Posted by: Cornwall Community Museum | June 29, 2016

Artifact of the Week. Painting – CORNWALL CANADA’S COMING CITY, 1958.


This oil painting was done by Mrs. T.A. Phelps.  (It measures 60 cm x 45 cm)


She wrote on the back:

This was done in 1958 and is very true with sailing boat and Canada Steamship Line passing at the same time and a plane overhead.  I gathered industries new buildings with old and churches into the picture and trees not all our cities have trees as we have.

This painting was donated to the Museum in 2008 by John and Elizabeth Dickey of Williamsburg.
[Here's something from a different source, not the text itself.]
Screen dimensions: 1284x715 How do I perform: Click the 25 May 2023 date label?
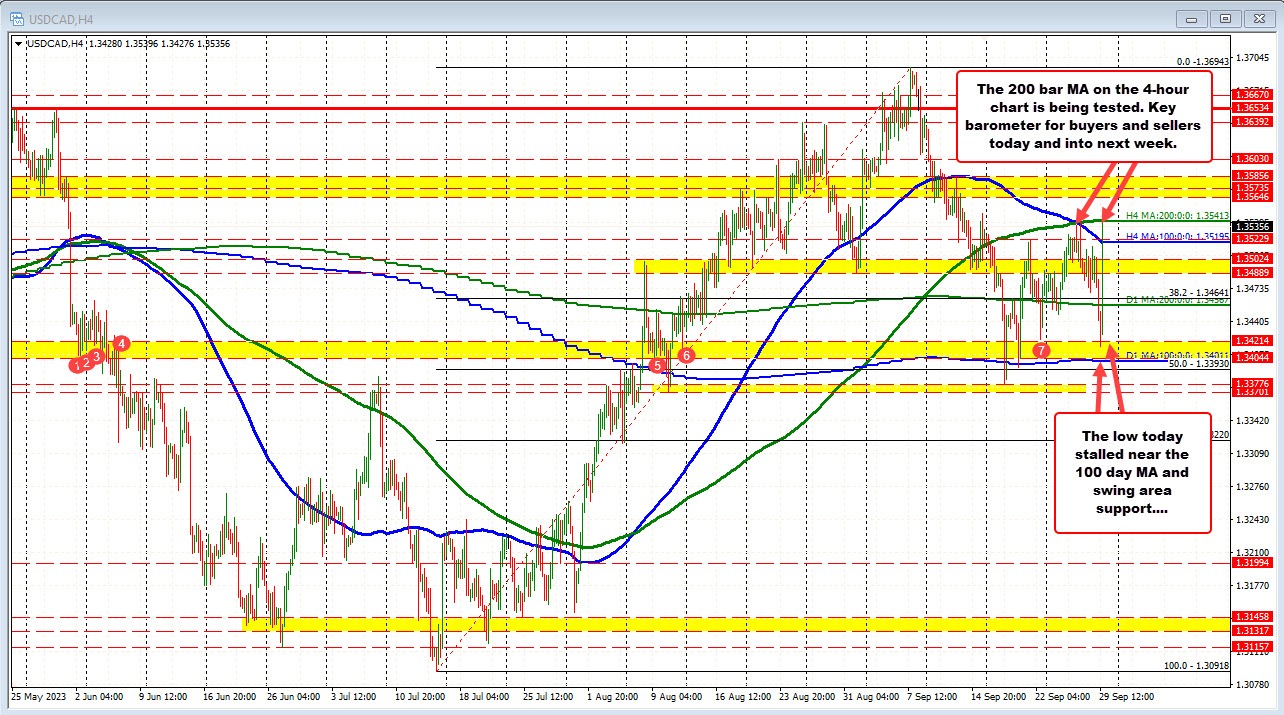coord(37,697)

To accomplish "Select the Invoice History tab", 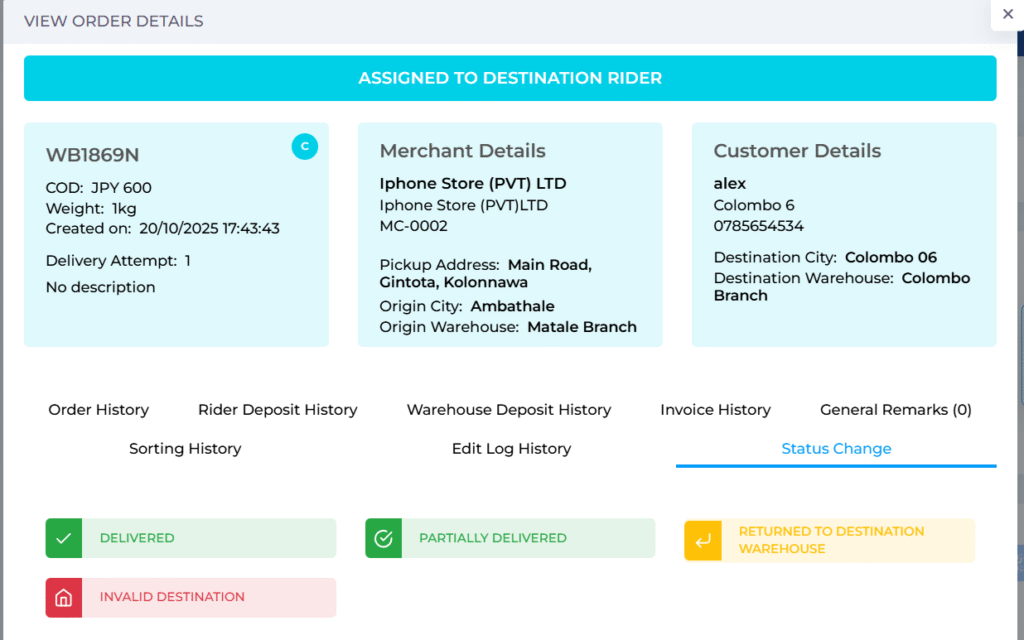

The artistic license used to make the Seaway Building taller than it was and include the full steeple on St. John’s Presbyterian Church dovetail exactly with the confidence Cornwallites had with the building and near completion of the St. Lawrence Seaway.

Crowds danced in the streets when they heard that the last legal hurdle to the building of the Seaway was surmounted on June 7, 1954.


This aerial photograph taken above the canal and looking north, at the time the painting was done, shows just how much downtown Cornwall has changed over the last half century plus.

The Canada Steamship Lines dock in the lower left is gone; Cornwall Square has replaced the east side of lower Pitt Street, along with the Street Railway Barns and St. Paul’s Church; the Snetsinger Block on the west side of the first intersection of Pitt and 1st was destroyed by fire; the Salvation Army Citadel, constructed in 1904 and just behind the Snetsinger Block is gone; both the Cornwallis Hotel and Capitol Theatre in the middle left are gone; the houses along the east side of Sydney Street in the lower right have been replaced by the street; and the built up portion of the City more or less ends at 11th street.

This painting and photograph are examples of artwork and photographs in the collection at the Cornwall Community Museum.